__DATA FOR ANALYSIS__.
####

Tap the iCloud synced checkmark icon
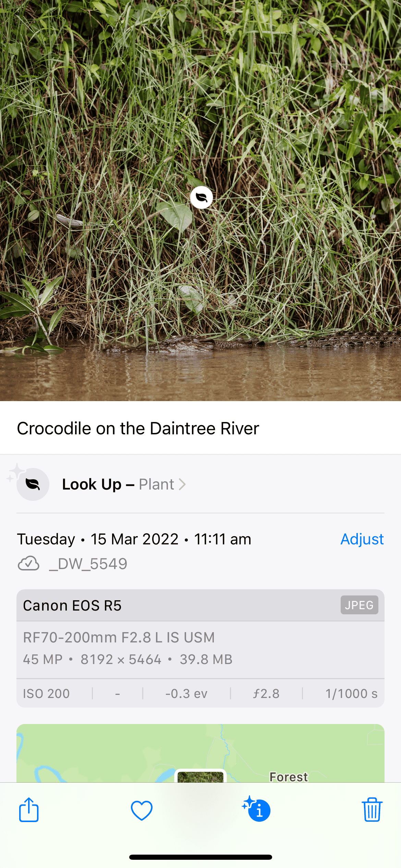Viewport: 401px width, 868px height. [x=28, y=564]
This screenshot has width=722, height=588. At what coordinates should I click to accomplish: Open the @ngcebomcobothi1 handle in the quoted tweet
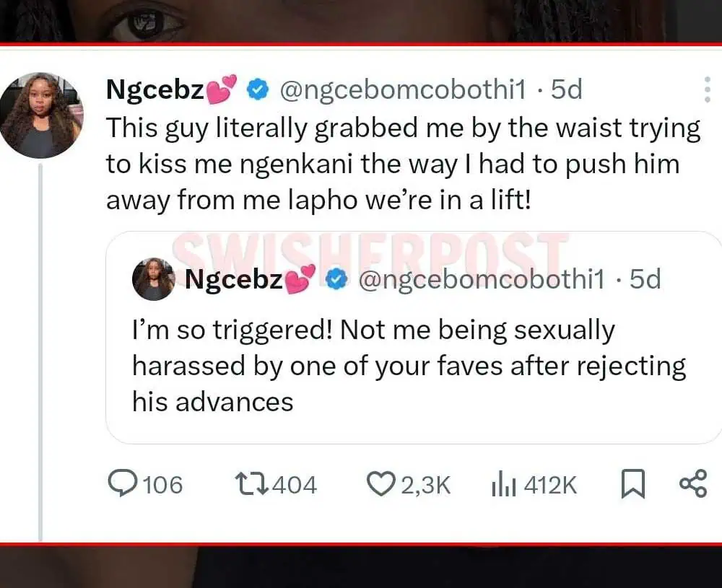(482, 279)
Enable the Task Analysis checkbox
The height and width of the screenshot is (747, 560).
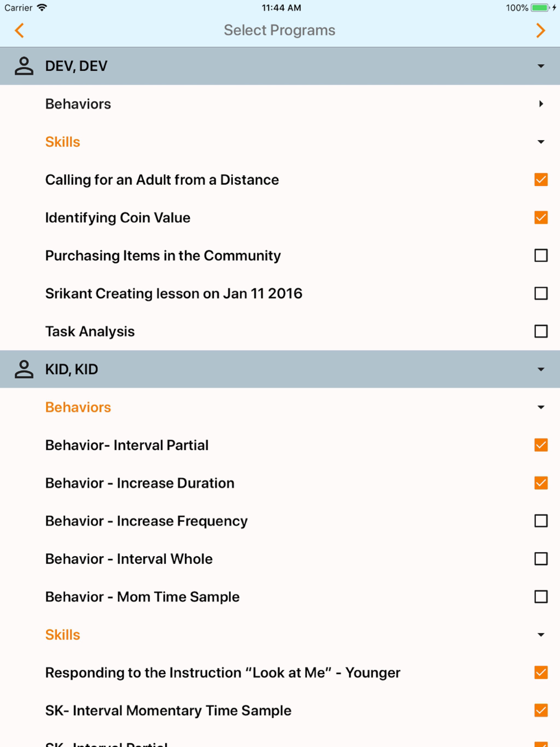[x=540, y=332]
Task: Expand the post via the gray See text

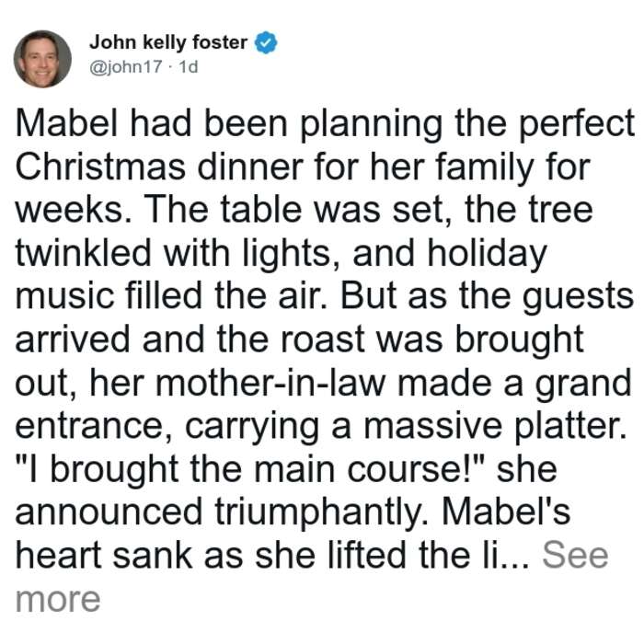Action: pos(575,555)
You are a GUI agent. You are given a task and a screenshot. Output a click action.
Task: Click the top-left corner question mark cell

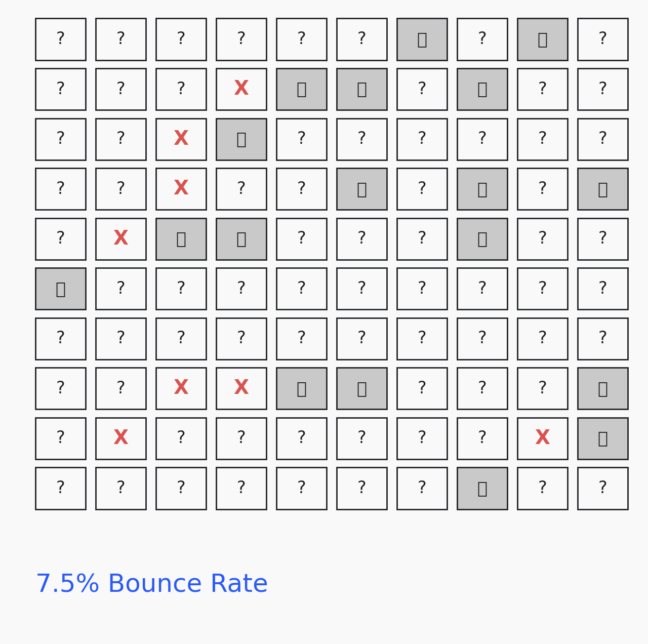[61, 39]
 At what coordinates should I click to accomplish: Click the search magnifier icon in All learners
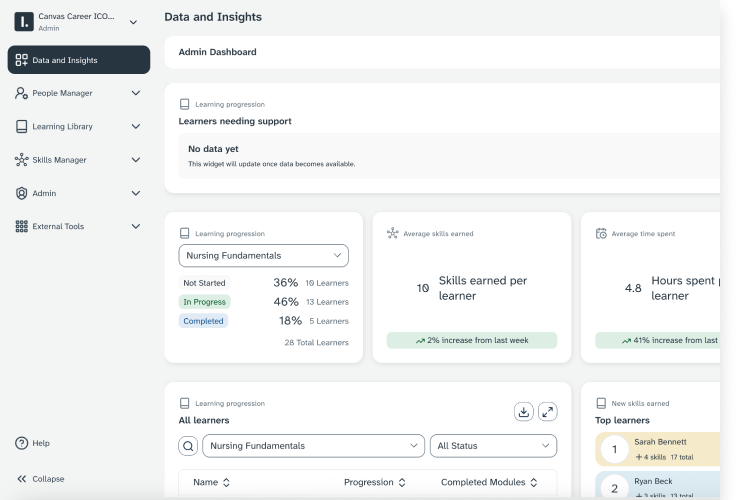(188, 446)
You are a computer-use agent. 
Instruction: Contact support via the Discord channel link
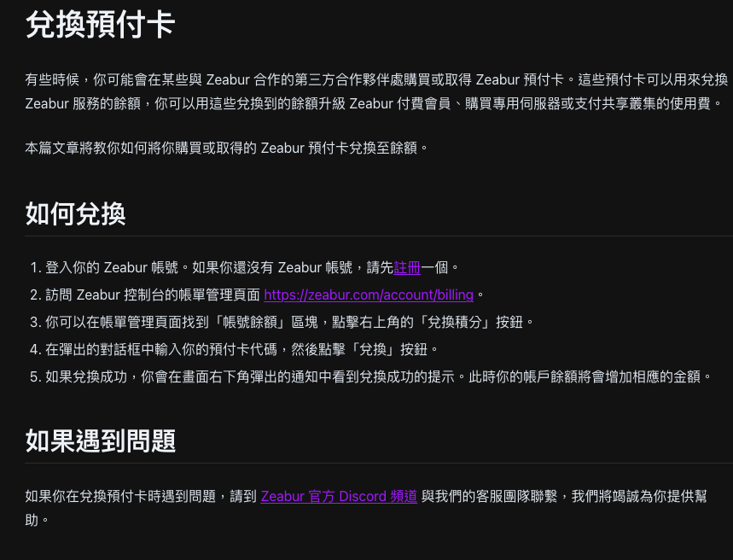pyautogui.click(x=339, y=497)
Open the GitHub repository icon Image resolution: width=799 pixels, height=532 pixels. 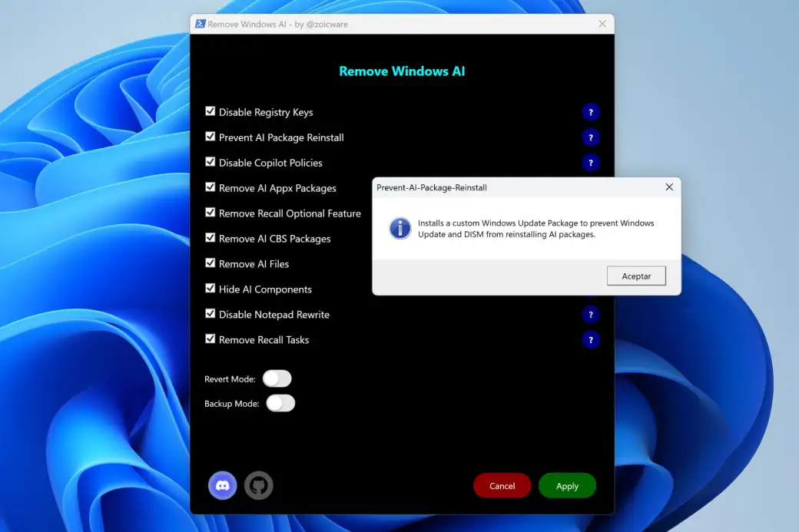(x=259, y=485)
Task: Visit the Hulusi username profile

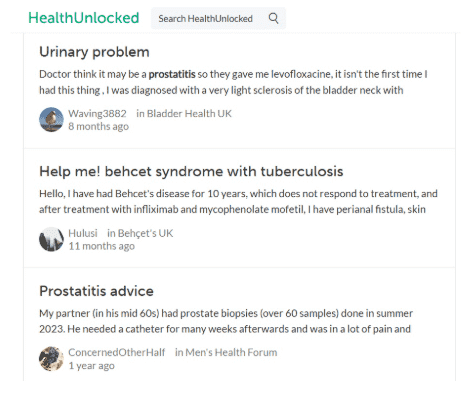Action: point(83,233)
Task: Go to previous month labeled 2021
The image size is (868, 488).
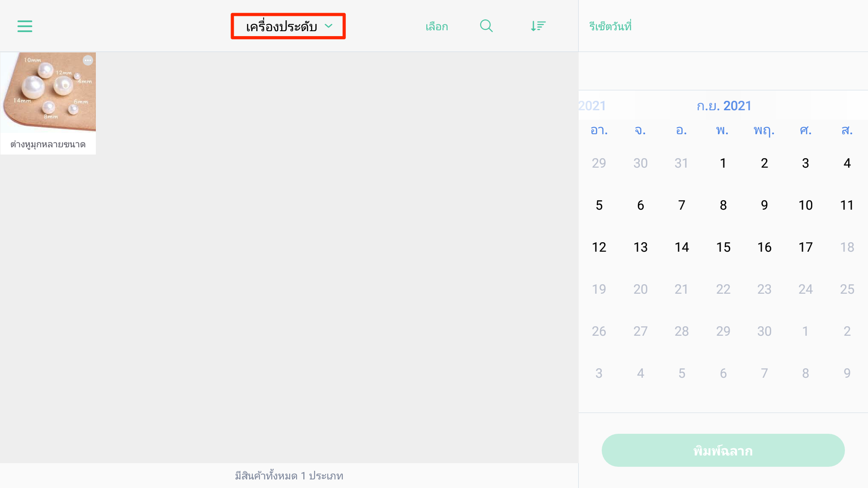Action: 592,106
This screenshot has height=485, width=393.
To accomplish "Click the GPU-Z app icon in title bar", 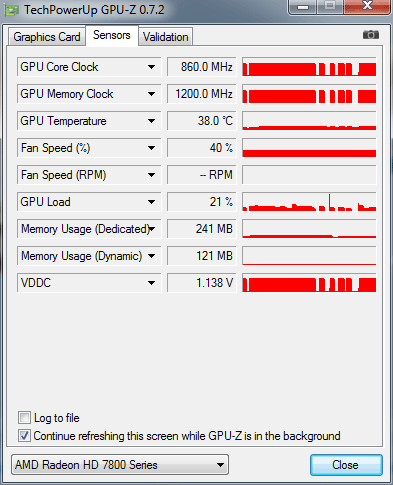I will [x=12, y=11].
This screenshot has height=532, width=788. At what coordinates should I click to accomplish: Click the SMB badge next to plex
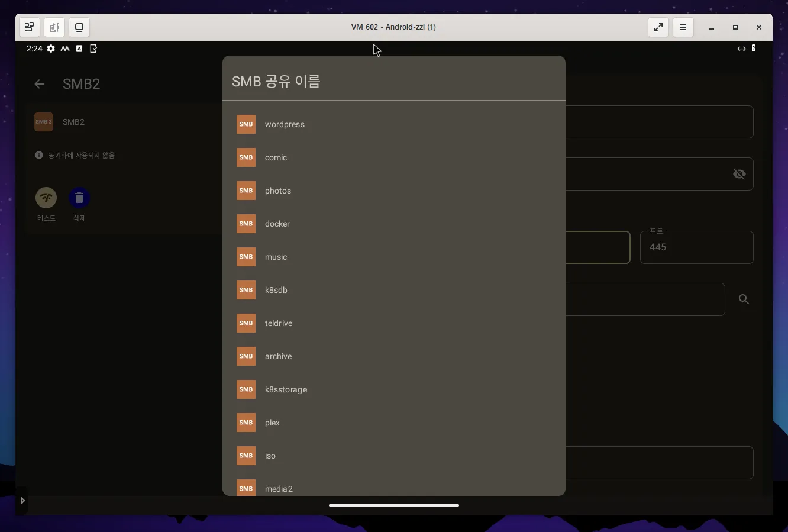[x=246, y=423]
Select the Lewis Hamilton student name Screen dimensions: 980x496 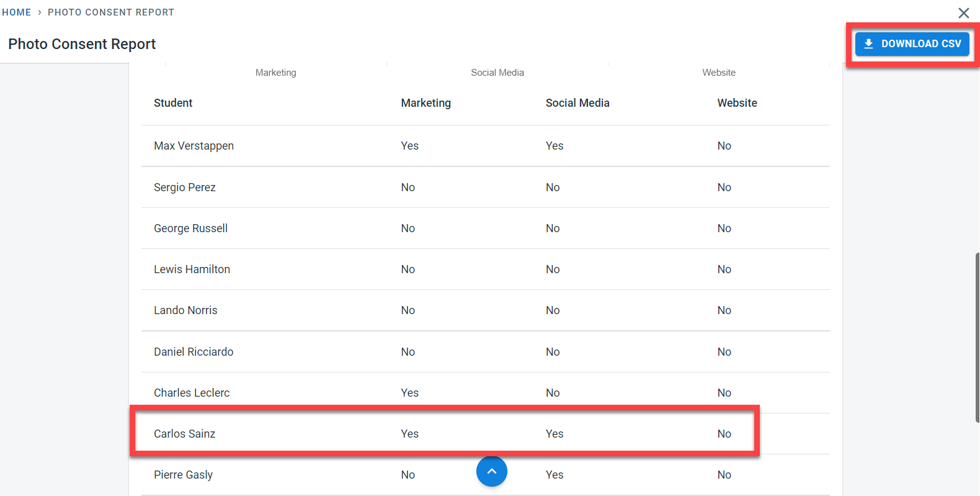(x=192, y=269)
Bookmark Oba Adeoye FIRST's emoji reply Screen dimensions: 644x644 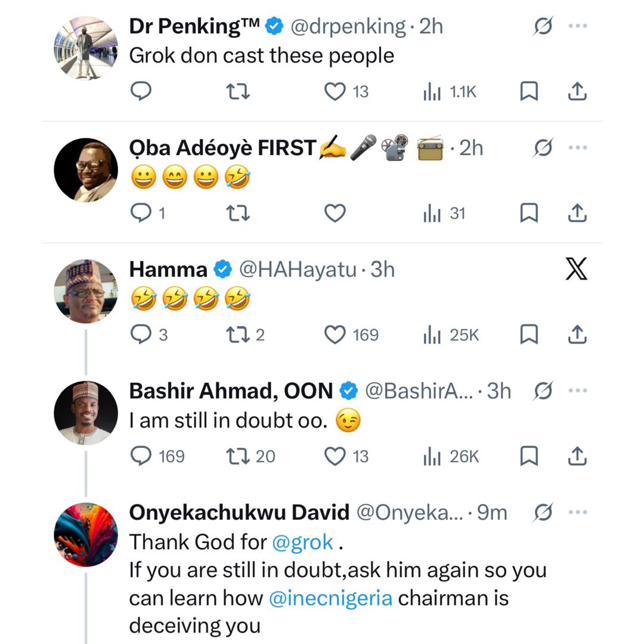point(528,213)
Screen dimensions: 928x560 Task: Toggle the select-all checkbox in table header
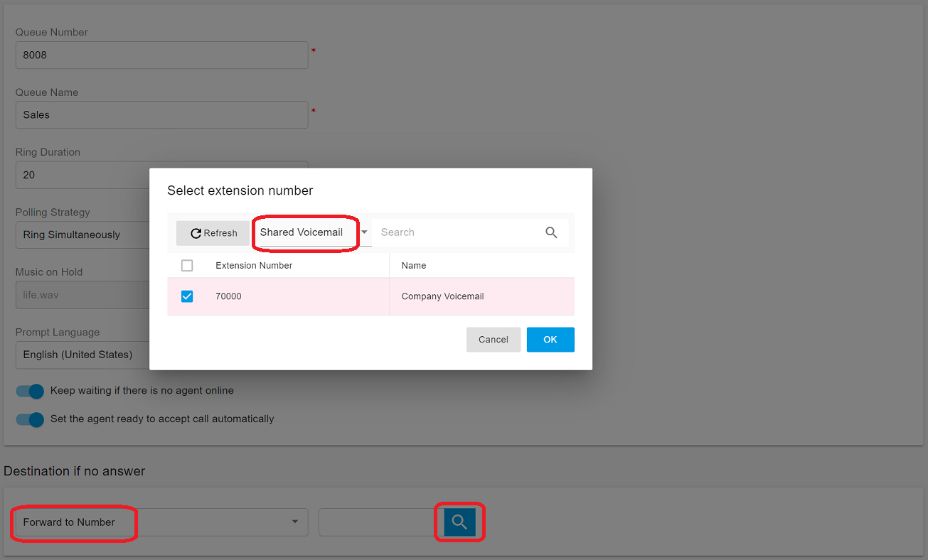point(187,266)
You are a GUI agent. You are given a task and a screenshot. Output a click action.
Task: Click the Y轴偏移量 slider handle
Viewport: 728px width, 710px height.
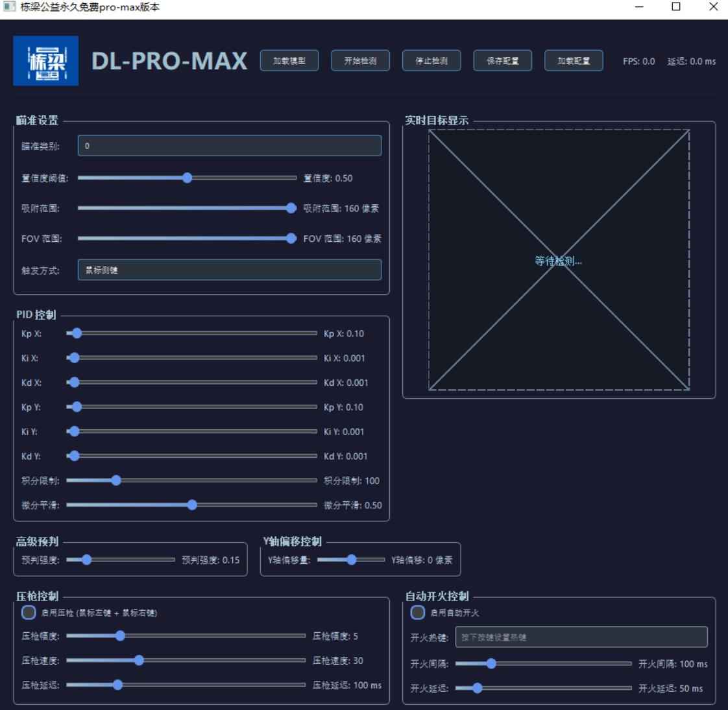click(352, 560)
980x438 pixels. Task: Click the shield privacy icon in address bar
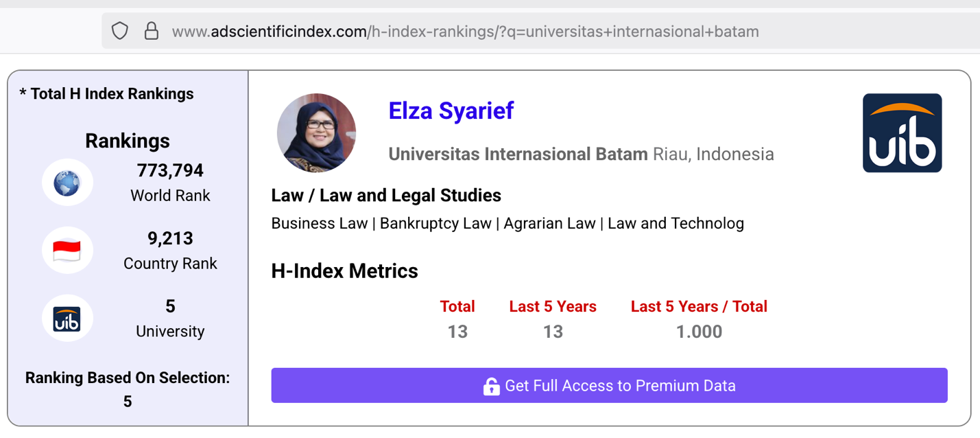[x=119, y=30]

####

__PROBLEM__. Leave the pictures out and repeat exactly the lines from the beginning of the records to the line bearing "Enable the Task Analysis checkbox", both ends counted.

__RESPONSE AREA__.
Tap the iCloud synced checkmark icon
Viewport: 401px width, 868px height. [x=28, y=564]
This screenshot has width=722, height=588. At what coordinates should I click to accomplish: Open the @ngcebomcobothi1 handle in the quoted tweet
(482, 279)
Enable the Task Analysis checkbox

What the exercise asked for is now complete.